I saw a recent post by Michael Love (C: differential expression analysis of cell subtypes mixture) about the DeSeq2 function unmix() and I had a follow-up question (but did not want to hijack the original poster's question with one of my own.)
Could unmix() be used if you only know the expression profile of one of the "pure" populations but not the other? For instance my Tissue A sample, which has never been characterized before, unfortunately has a little bit of the well characterized Tissue B contaminating it...
Specifically, I have a bulk RNA seq data set where we enriched for a subset of epithelial cells in three different tissues, but we were not able to get 100% purity due to technical limitations/cell quantity and viability constraints which prevent us from doing flow sorting.
So now it is throwing off some of the differential expression analyses because genes expressed in the contaminating tissue type is showing up with high logFCs/low FDRs because they are expressed in one sample type but not at all in the others. It may be a hopeless cause and we will just have to be cautious in interpreting the data we have, but unmix() sounded like it could be a possibility.
If you're certain that most of your samples contain only Tissue A, then maybe you could use those samples to construct an expression profile for Tissue A and combine that with the pre-existing profile for Tissue B?
Hmm... Maybe?
Let me explain a bit more about what we have to see if that might make sense to consider...:
We took three different human tissues A, B, C and with these tissues we mechanically dissociated the epithelial cells (scraped them off with a scalpel blade). This gave us about a 90-95%ish epithelial cell purity when we went back later and looked at it by FACs analysis. The cell viability after dissociation/RNA quantity and integrity that we could even get from the mechanical dissociation was already pretty low and we were not able to flow sort the samples for epithelial markers because of this...
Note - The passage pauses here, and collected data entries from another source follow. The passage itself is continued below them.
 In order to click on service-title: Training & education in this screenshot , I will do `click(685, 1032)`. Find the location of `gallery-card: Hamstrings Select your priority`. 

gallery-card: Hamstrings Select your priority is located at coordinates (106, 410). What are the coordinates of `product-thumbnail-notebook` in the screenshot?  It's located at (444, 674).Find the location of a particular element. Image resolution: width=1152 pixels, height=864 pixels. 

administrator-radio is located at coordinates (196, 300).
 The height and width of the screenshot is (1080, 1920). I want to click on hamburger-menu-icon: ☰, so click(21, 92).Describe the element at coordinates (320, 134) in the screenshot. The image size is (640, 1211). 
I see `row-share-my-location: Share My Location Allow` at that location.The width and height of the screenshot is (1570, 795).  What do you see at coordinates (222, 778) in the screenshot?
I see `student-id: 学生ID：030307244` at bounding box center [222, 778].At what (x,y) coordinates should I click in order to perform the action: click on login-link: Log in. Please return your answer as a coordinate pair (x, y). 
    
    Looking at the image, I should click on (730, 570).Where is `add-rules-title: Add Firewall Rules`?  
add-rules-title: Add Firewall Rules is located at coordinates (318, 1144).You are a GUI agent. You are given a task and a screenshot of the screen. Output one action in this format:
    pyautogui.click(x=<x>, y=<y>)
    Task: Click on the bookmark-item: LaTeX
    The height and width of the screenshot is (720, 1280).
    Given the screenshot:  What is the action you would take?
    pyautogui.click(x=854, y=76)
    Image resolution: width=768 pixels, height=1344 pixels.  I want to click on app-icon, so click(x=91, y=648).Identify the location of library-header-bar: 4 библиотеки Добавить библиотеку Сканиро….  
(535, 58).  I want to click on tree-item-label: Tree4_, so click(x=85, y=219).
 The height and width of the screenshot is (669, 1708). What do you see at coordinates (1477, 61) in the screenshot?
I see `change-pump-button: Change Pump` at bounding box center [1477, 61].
With the data, we ideally want to ask the question of how does the transcriptional profile of the epithelial cells from these three tissues compare, what genes are DE between the tissues, and does this hint at any underlying differences in biological function between the tissues.
The issue we are having though is that Tissue C is anatomically embedded in Tissue X, and when we mechanically dissociated Tissue C it seems some of that 5-10% contaminating cells are from Tissue X. While Tissues A and B are not embedded in another tissue type and the contaminating population in them is immune cell/stromal cells most likely which do not seem to be vastly different between Tissue A, B, and C I think since I don't see the DGE analyses dominated by these types of genes.
So, when we go to compare Tissue C to Tissue A or B, we see a lot of signal that is most likely coming from the contaminating Tissue X population and we cannot easily conclude what might be the true underlying differences. Tissue X is well characterized and has publicly available RNA-Seq data.
Is Tissue C perhaps a lost cause?
Thank you for the reply/insight :D!
this is a similar situation to our case with the mixture of samples (from the original post you mentioned).
I was wondering if it is possible to artificially add RNA from tissue X to the second batch of samples (tussues A or B) to create a base line for this changes. similar to Spike-Ins used in a RNA-Seq. I am not sure if this is feasible both from the biological side (get pure tissue X ) and from the statistical side (create an even bigger bias). I guess the problem would be to know how much of tissue X to add to the other samples. But if you already can assess that there is something like 5-10% contamination of tissue C with tissue X, this might be a starting point.
Would this be a statistical valid idea?